# [What to do]
Which lines of the records below contain the string "agent"? Report each of them.

__________________________________________________

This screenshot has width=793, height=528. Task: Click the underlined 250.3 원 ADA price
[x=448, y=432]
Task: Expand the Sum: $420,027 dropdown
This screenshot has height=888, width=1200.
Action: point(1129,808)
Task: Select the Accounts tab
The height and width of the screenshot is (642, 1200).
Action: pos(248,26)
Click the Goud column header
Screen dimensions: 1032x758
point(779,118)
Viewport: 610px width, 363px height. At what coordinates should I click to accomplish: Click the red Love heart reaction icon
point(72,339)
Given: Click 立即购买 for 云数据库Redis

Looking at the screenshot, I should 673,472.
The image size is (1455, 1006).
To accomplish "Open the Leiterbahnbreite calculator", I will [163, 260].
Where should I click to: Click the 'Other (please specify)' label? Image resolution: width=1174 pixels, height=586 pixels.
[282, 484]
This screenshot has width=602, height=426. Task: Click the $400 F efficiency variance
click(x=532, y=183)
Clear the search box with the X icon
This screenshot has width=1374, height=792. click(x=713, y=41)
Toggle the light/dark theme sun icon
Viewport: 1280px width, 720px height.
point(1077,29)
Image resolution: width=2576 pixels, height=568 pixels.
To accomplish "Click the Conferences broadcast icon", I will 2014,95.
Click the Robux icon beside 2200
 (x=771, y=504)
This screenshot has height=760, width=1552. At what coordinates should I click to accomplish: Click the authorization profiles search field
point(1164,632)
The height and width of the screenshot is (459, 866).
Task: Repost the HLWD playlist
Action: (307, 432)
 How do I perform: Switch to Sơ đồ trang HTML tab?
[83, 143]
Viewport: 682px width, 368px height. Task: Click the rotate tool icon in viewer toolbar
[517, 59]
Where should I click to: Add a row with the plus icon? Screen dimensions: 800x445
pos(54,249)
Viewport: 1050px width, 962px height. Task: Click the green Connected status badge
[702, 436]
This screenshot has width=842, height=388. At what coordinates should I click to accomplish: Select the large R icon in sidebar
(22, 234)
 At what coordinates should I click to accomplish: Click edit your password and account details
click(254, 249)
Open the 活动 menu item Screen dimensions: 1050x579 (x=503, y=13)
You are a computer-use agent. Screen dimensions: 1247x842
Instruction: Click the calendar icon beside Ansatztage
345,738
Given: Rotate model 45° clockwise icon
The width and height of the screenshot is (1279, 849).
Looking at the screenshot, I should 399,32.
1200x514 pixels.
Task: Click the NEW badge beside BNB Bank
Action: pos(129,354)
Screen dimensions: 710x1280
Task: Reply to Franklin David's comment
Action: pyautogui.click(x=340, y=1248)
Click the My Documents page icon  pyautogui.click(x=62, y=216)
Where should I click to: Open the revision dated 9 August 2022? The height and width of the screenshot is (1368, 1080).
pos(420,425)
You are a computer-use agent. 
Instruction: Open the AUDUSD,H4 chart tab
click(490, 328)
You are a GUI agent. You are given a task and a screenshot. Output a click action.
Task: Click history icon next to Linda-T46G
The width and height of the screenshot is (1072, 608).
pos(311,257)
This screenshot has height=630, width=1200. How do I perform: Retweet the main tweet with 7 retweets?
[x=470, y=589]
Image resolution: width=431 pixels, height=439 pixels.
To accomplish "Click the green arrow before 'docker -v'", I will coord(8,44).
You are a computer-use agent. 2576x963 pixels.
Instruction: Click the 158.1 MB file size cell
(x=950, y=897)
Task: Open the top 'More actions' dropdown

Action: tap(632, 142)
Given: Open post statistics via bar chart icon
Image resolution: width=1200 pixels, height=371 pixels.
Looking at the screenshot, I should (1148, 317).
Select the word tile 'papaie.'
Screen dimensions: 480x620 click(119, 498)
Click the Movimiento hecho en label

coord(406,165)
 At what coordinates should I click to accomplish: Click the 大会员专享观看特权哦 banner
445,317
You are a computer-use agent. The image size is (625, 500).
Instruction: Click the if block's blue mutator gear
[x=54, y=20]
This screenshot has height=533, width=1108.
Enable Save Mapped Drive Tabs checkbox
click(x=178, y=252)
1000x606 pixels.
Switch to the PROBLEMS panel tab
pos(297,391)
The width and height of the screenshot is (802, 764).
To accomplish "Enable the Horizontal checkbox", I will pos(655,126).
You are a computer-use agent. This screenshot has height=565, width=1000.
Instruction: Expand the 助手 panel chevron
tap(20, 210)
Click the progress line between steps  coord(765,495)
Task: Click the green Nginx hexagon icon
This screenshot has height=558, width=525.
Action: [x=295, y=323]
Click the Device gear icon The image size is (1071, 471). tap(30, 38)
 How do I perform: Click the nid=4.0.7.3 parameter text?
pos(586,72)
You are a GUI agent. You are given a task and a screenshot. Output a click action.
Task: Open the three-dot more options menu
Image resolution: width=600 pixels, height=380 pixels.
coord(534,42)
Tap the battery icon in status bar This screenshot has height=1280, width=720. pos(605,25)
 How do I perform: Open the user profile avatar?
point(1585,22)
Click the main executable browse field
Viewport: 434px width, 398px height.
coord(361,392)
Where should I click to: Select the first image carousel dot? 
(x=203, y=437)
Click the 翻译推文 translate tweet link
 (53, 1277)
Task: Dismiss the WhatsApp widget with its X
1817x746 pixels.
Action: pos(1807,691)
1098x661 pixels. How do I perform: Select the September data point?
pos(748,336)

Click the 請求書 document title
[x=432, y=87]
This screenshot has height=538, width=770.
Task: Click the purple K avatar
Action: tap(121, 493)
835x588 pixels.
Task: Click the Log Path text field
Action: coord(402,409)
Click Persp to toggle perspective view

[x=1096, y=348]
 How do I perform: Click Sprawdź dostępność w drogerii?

__________________________________________________

# [Task response]
You are a computer-use agent. Screen dimensions: 1247x842
You are a computer-use agent. 
You are a GUI agent. You are given a task and a screenshot. Output a click action.
You are a computer-use agent. 2576x963 pixels.
You are a computer-use agent. The image size is (625, 500).
You are a computer-use agent. This screenshot has height=565, width=1000.
You are a GUI agent. You are given a task and a screenshot. Output a click action.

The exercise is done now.